Profile: RP with save opportunities but manager has said "mix-and-match" or "matchup based"
Signal signature: save_role_certainty <= 50, k_ceiling decent, era_whip_risk low
Read: Rostering pays only if saves materialize. Great ratios but the fantasy cat (SV) is unreliable.
Action: Note explicitly in the signal body. Waiver-analyst uses this to decide FAAB willingness.

Guardrails

Cite every fact. Every numeric input (xwOBA, projected PAs, park factor, CS%) must trace to a URL in source_urls:. Unsourced claims fail the rubric's Source Citation criterion.
OBP matters more than AVG for this league. Our batting cats are R/HR/RBI/SB/OBP (not AVG). When computing obp_contribution and when choosing which rate stat to weight in form_score, use OBP or wOBA (which is walk-inclusive), never AVG alone. Walk rate is a feature, not a footnote.
QS matters more than W for this league. For qs_probability, compute the probability of 6+ IP and <=3 ER, not the probability of a win. Ignore bullpen-game starters and openers -- they score zero QS points by definition.
Use ATC projections, not Steamer alone. FanGraphs ATC is the consensus ensemble and is the most accurate single source. Steamer and ZiPS can be consulted for triangulation but do not substitute ATC without noting it.
Degrade gracefully on search failure. If a source is unreachable, do not invent numbers. Set that component's confidence to 0.3 and record the gap in the red-team note field. The red-team pass will escalate if confidence < 0.4.
Do not re-derive matchup-analyzer signals. If signals/YYYY-MM-DD-matchup.md exists for today's game, consume opp_sp_quality, park_hitter_factor, park_pitcher_factor, weather_risk, bullpen_state directly. Re-deriving wastes runtime and risks inconsistency across agents.
Timestamp every signal. computed_at: YYYY-MM-DDTHH:MMZ. Morning-brief calls are fresh; afternoon re-checks (once lineups post) supersede the morning signal with higher role_certainty.
Range-check every number. 0-100 signals never exceed 100 or go negative. +/-100 signals (regression_index) are clamped. The mlb-signal-emitter validator rejects out-of-range values -- check before calling.
Plain-English body. The frontmatter is for machines; the body must be jargon-free or translate jargon inline for the end user. "xwOBA" -> "expected offensive output based on how hard and at what angle he hit the ball, regardless of whether balls found gloves."

Quick Reference

Composite formulas (see resources/methodology.md for derivations):

daily_quality       = 0.35 * form_score + 0.40 * matchup_score + 0.25 * opportunity_score
streamability_score = 0.40 * qs_probability + 0.30 * k_ceiling + 0.30 * (100 - era_whip_risk)
regression_index    = clamp((xwOBA - wOBA) * 500, -100, +100)

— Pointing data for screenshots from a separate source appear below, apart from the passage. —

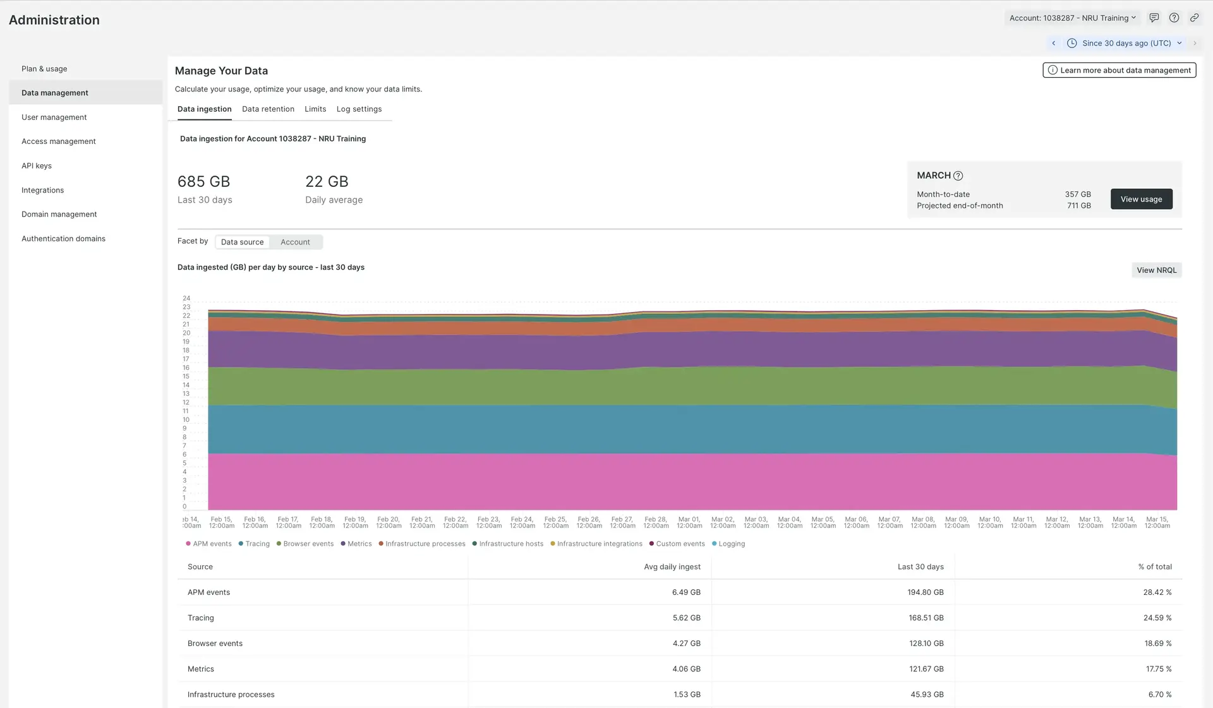Select Data source facet option
Image resolution: width=1213 pixels, height=708 pixels.
[x=242, y=242]
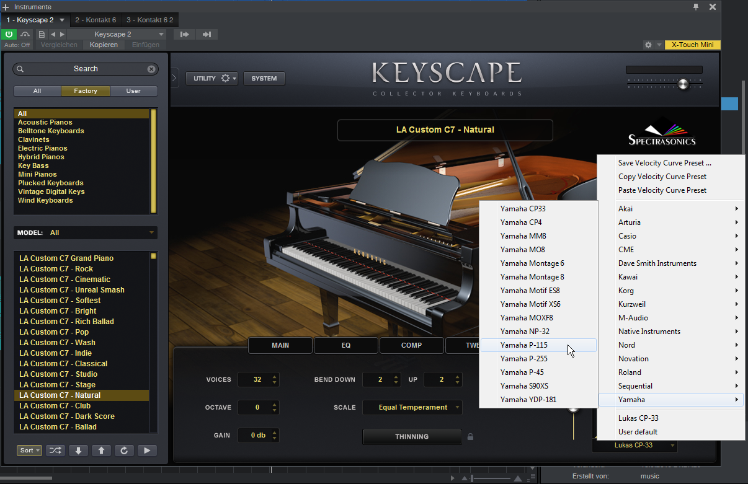This screenshot has height=484, width=748.
Task: Expand the Equal Temperament scale dropdown
Action: point(412,407)
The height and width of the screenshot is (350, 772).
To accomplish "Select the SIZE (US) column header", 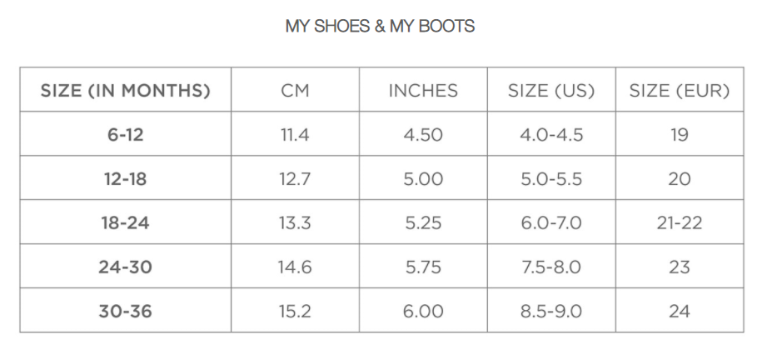I will pos(551,91).
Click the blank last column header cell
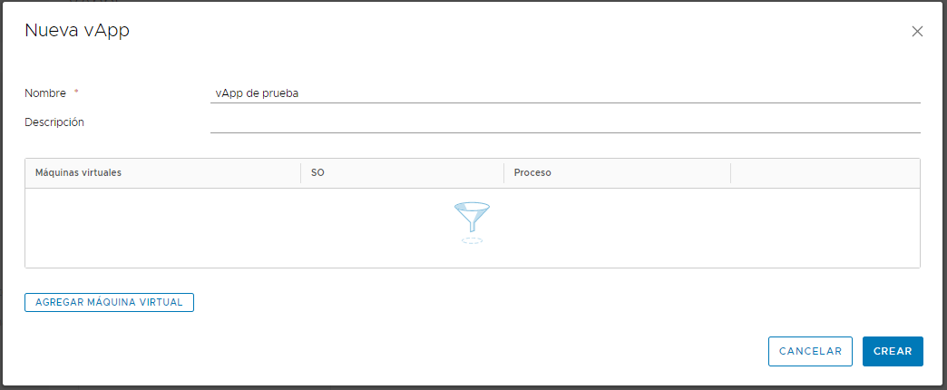 pyautogui.click(x=825, y=172)
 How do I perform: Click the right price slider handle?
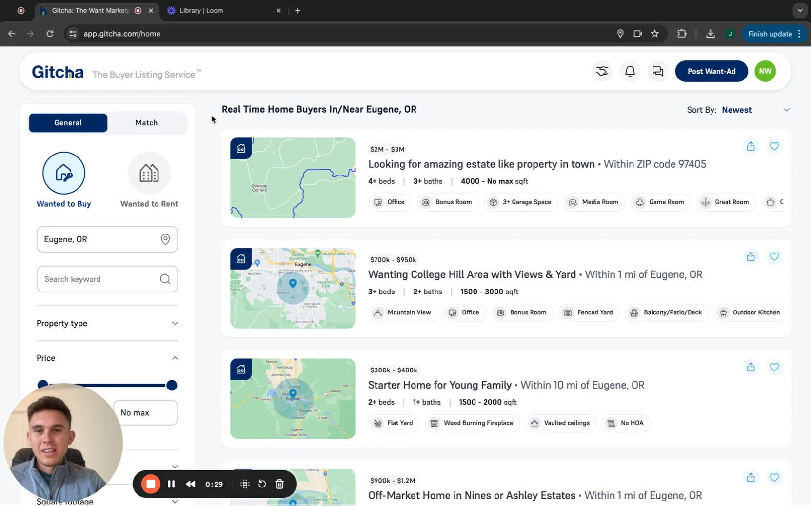(171, 386)
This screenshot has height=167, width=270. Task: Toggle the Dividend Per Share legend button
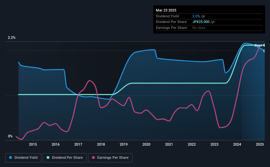pos(65,158)
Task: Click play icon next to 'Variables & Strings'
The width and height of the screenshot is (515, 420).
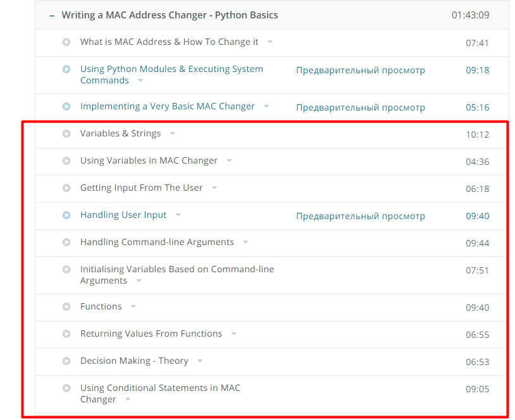Action: tap(66, 134)
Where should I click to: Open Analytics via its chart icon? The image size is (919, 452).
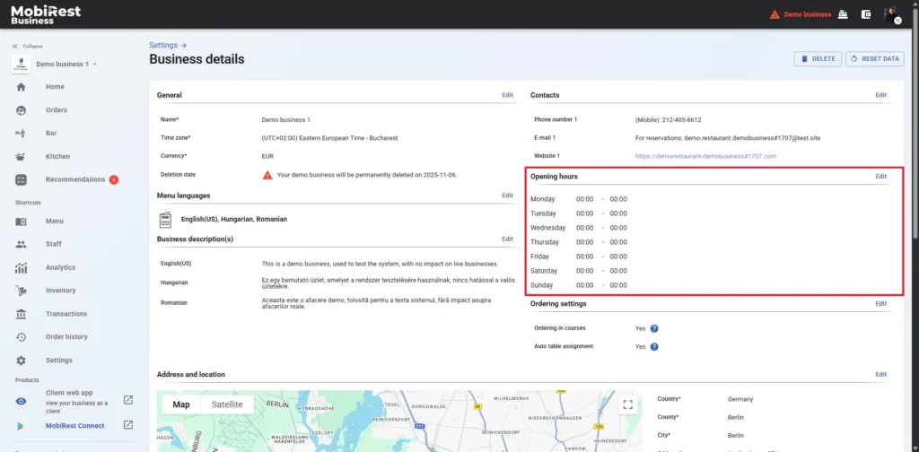coord(22,267)
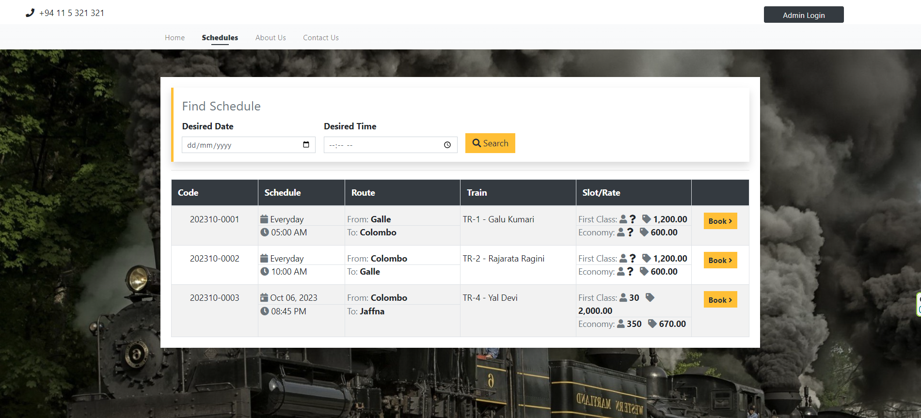Book the Colombo to Jaffna train
Viewport: 921px width, 418px height.
click(720, 300)
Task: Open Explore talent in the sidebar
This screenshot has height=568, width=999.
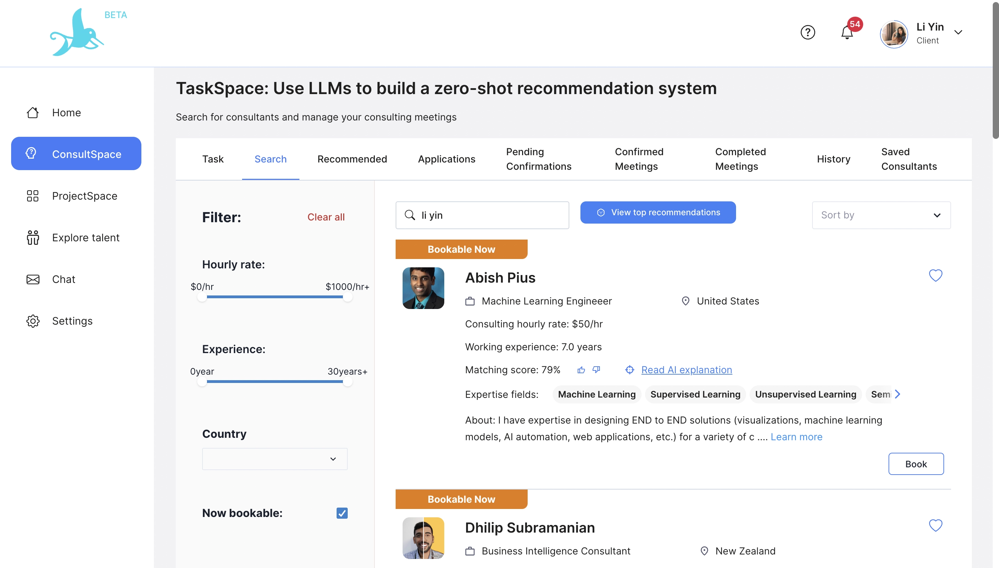Action: 85,238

Action thresholds (feed to lineup-optimizer / streaming-strategist):

Signal	START / STREAM	Neutral	SIT / FADE
daily_quality (hitter)	>= 60	45-59	< 45
streamability_score (SP)	>= 70	55-69	< 55
save_role_certainty (RP)	>= 70	40-69	< 40
regression_index	>= +25 (buy)	-24..+24	<= -25 (sell)

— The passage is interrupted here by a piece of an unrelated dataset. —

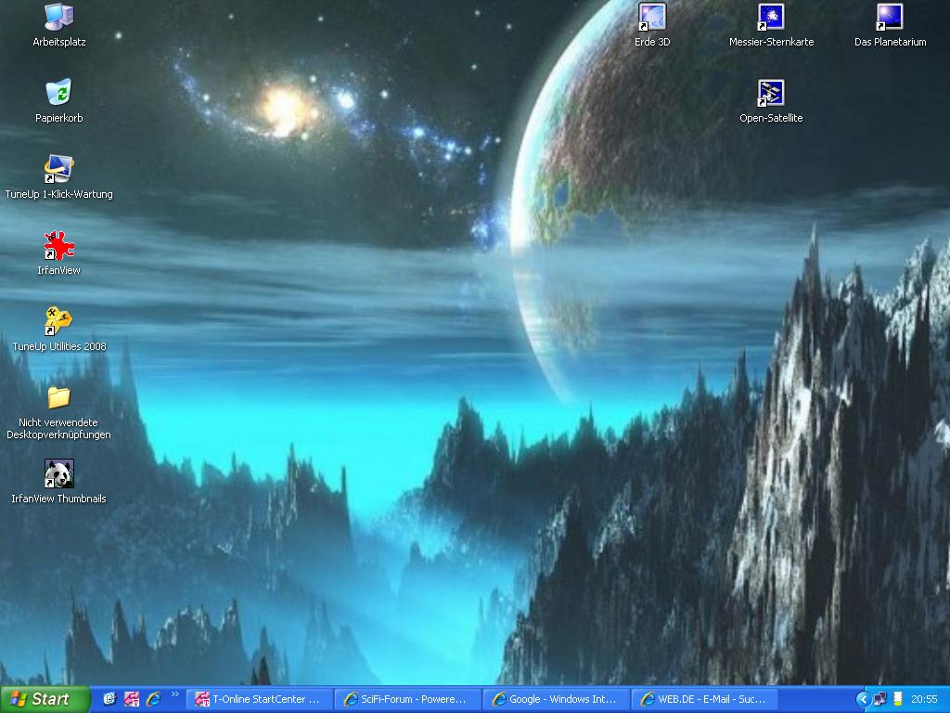Click Show Desktop in Quick Launch

pyautogui.click(x=109, y=699)
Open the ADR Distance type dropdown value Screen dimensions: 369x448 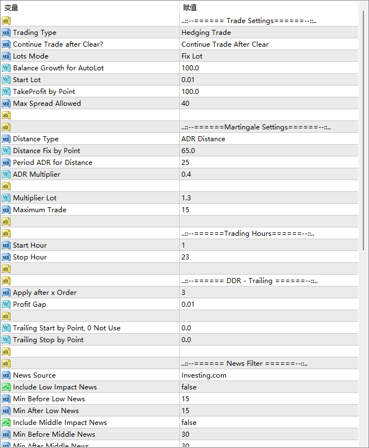(x=203, y=139)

Source priority (always try in this order):

Need	Primary	Fallback
Projections	FanGraphs ATC	Steamer, ZiPS, FantasyPros
Statcast / xwOBA / xERA	Baseball Savant	-- (no substitute)
Lineup / probable SP	MLB.com	RotoWire, FanGraphs Roster Resource
Park factor	FanGraphs park factors	Baseball-Reference park factors
Weather	RotoWire weather forecast	Google weather + MLB.com game page
Closer depth	RotoBaller closer charts	Pitcher List, Closer Monkey
Two-start week	FantasyPros two-start planner	FanGraphs probables grid

Key resources:

resources/template.md: Signal file template with YAML frontmatter, hitter and pitcher signal tables, plain-English body, and a worked example
resources/methodology.md: Source URL cheatsheet, per-signal normalization formulas, composite computation, regression math, confidence-assignment rules
resources/evaluators/rubric_mlb_player_analyzer.json: 9-criterion scoring rubric

Inputs required:

Player name (exact, with team abbreviation if ambiguous, e.g., "Will Smith (LAD)")
Player's MLB team (3-letter abbr)
Today's opponent SP (if known; otherwise skill will web-search MLB.com probables)
Today's park / weather (from matchup-analyzer signal file if available)

Outputs produced:

signals/YYYY-MM-DD-player-<lastname>-<firstinitial>.md (one file per player analyzed per day)
Populated with all hitter or pitcher signals per signal-framework.md
Body includes plain-English translation for the end user